Data revealed that the intervention group experienced a reduction in “off” time from baseline of -2.47 hours/day (SD, 3.70) compared to only -0.58 hours/day (SD, 2.80) in the placebo group (95% CI, -3.16 to -0.62; P = .0025). Additionally, there were greater increases in “on” time without troublesome dyskinesia for the apomorphine group from baseline compared to placebo. The treatment group experienced a 2.77 hours/day increase in “on” time compared to a 0.80 hours/day increase observed in the placebo group (P = .0008).
Previous data from the TOLEDO study, presented last year at the 21st International Congress of Parkinson’s Disease and Movement Disorders in Vancouver, British Columbia, revealed that proportion of responders in the apomorphine group, 62%, was higher than those in the placebo group, 29% (P = .0008).
Katzenschlager and colleagues noted that the patients’ assessment of the therapy’s success was reflective of the clinical improvements. Those treated with the apomorphine infusion rated themselves as “improved” at a rate of 71% compared to only 18% of patients treated with placebo (P <.0001). According to the Patient Global Impression of Change assessment, the apomorphine group scored 4.4 compared to 3.2 with placebo. "The findings add clinically valuable information on a treatment option which helps to better control 'off' periods and which offers improvements without the need for any surgical procedure," Katzenschlager explained.

→ RECORDS:
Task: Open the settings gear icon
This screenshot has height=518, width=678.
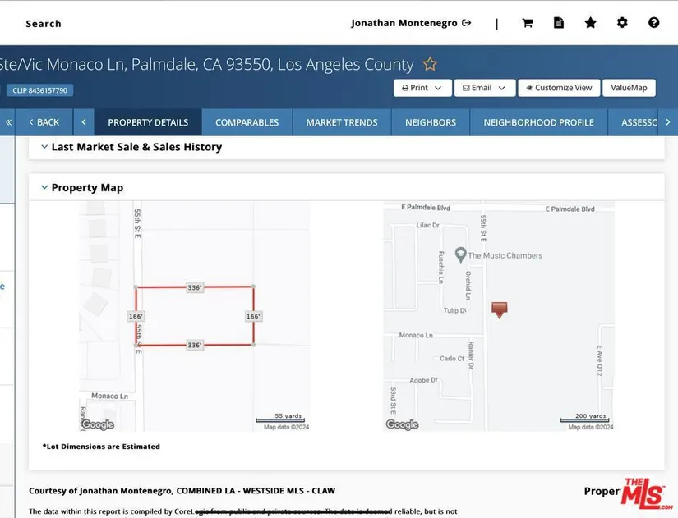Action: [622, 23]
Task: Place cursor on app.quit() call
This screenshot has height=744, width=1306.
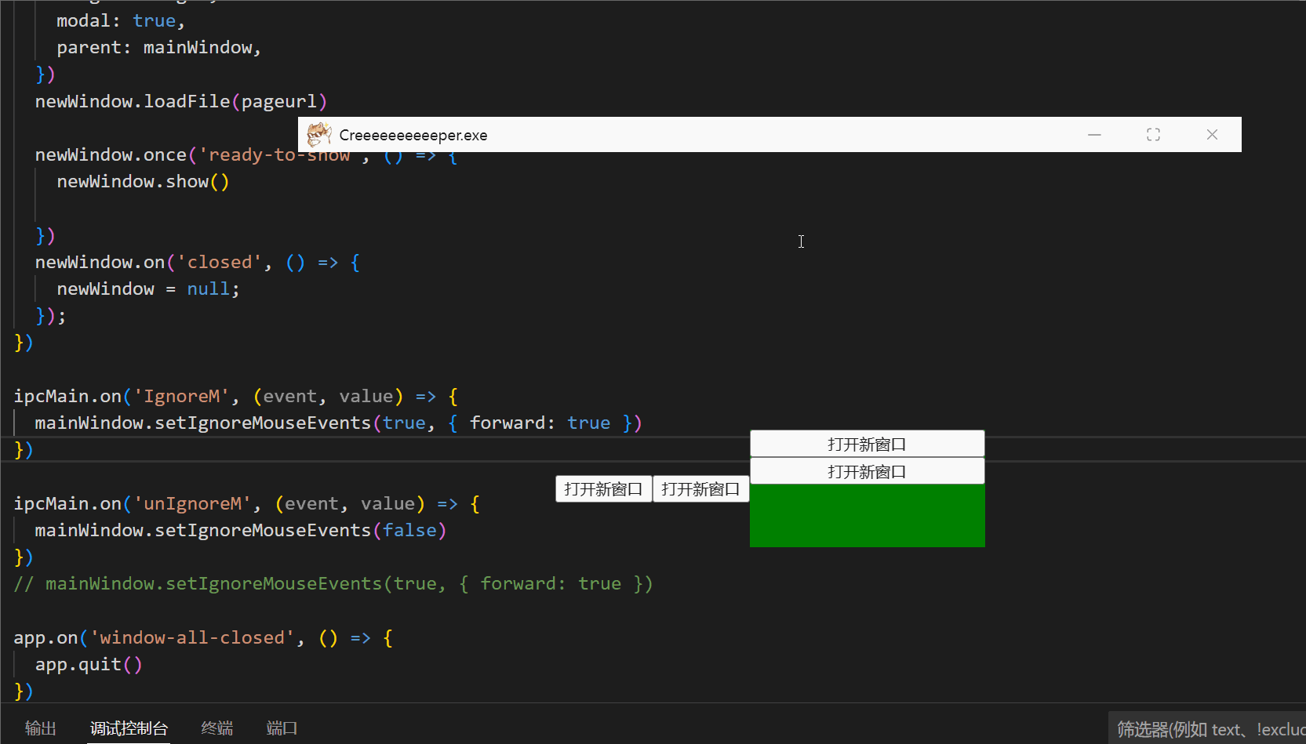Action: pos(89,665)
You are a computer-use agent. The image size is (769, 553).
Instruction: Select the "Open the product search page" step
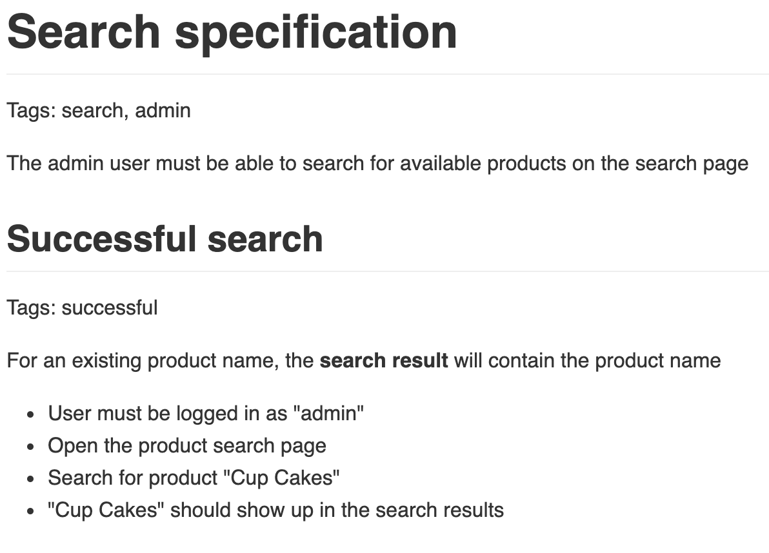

→ TASK GOAL: Condense the paragraph of the apomorphine trial text that begins "Katzenschlager and colleagues noted" into a bulleted list that keeps its main facts. The material is not needed for this.

→ TASK RESPONSE:
- According to Katzenschlager and colleagues, patients' own assessment of the therapy's success matched the clinical improvements.
- 71% of patients on apomorphine infusion rated themselves "improved," compared with 18% on placebo (P <.0001).
- On the Patient Global Impression of Change assessment, the apomorphine group scored 4.4 and the placebo group scored 3.2.
- Katzenschlager said the findings add clinically valuable information on a treatment that helps better control "off" periods without any surgical procedure.